Theta dependence, sign problems and topological interference    [PDF]

Mithat Unsal
In a Euclidean path integral formulation of gauge theory and quantum
mechanics, the theta-term induces a sign problem, and relatedly, a complex
phase for the fugacity of topological defects; whereas in Minkowskian
formulation, it induces a topological (geometric) phase multiplying ordinary
path-amplitudes. In an SU(2) Yang-Mills theory which admits a semi-classical
limit, we show that the complex fugacity generates interference between
Euclidean path histories, i.e., monopole-instanton events, and radically alters
the vacuum structure. At theta=0, a mass gap is due to the monopole-instanton
plasma, and the theory has a unique vacuum. At theta=pi, the monopole induced
mass gap vanishes, despite the fact that monopole density is independent of
theta, due to destructive topological interference.

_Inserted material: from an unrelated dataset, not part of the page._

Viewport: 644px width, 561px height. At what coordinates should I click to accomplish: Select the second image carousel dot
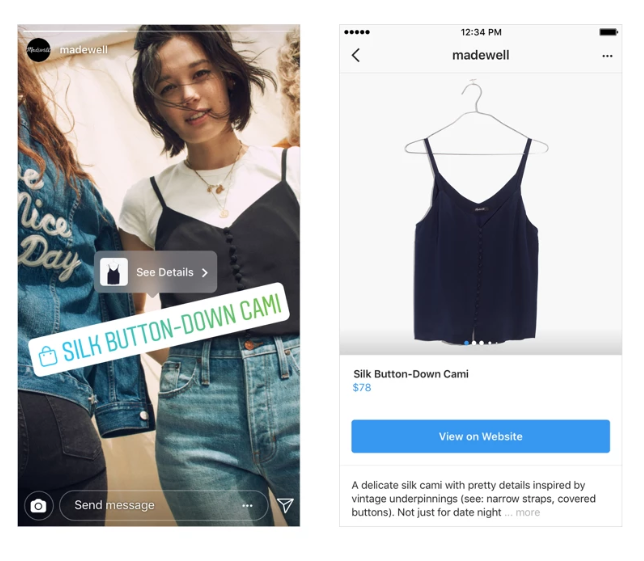(x=474, y=343)
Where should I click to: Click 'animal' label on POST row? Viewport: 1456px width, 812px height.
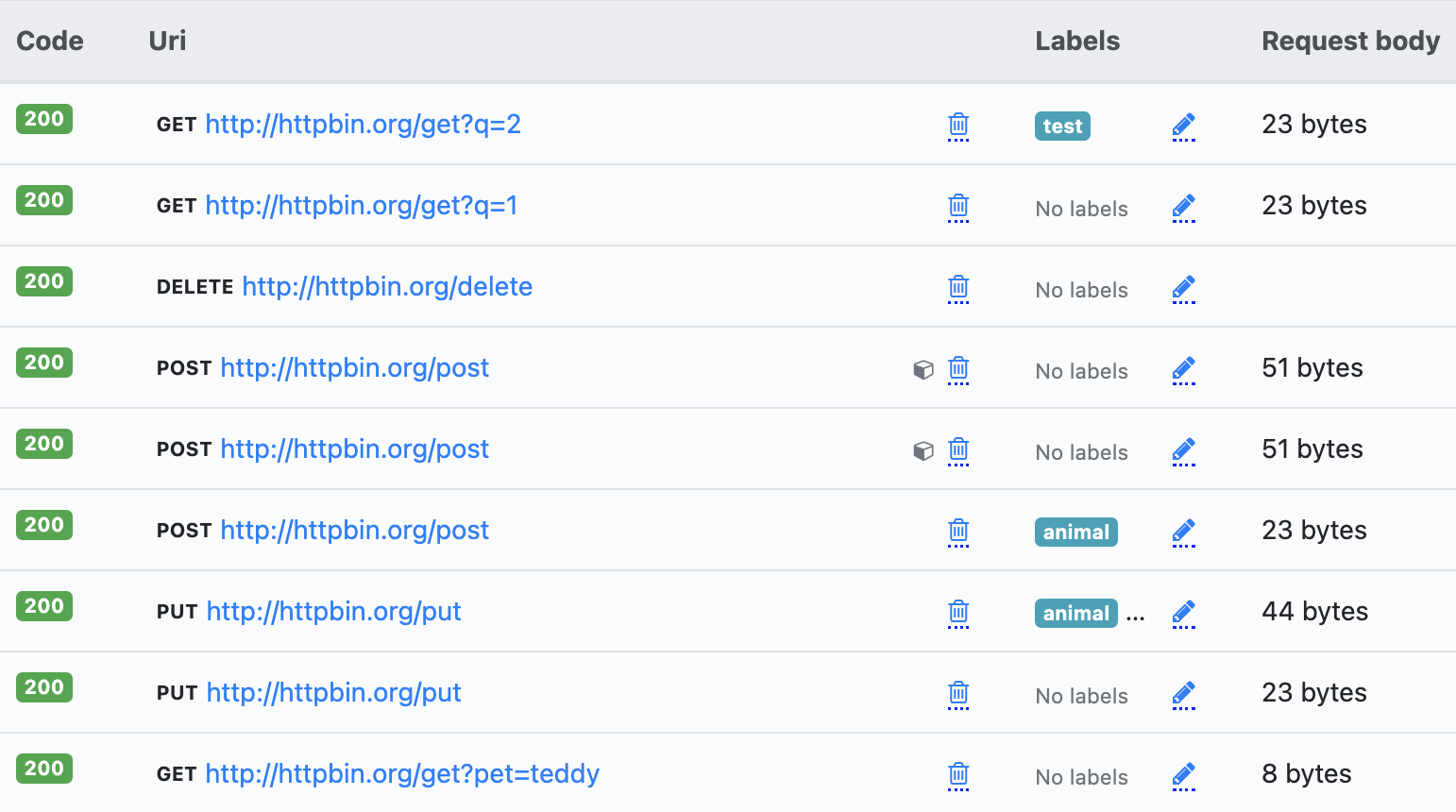pyautogui.click(x=1075, y=533)
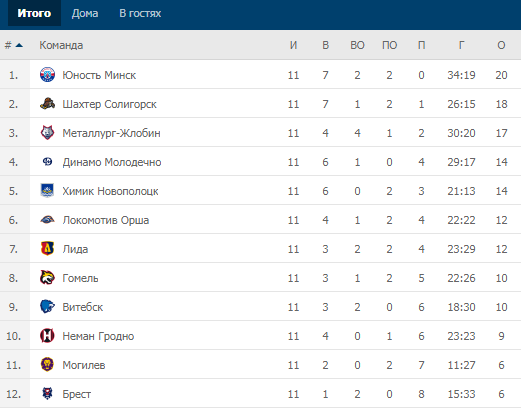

The theory has two options:
to remain gapless or to be gapped with a two-fold degenerate vacua. We show the
latter is realized by the magnetic bion mechanism, and the two-vacua are
realization of spontaneous CP-breaking.
The effect of the theta-term in the circle-compactified gauge theory is a
generalization of Aharonov-Bohm effect, and the geometric (Berry) phase. As
theta varies from 0 to pi, the gauge theory interpolates between even- and
odd-integer spin quantum anti-ferromagnets on two spatial dimensional
bi-partite lattices, which have ground state degeneracies one and two,
respectively, as it is in gauge theory at theta=0 and theta=pi.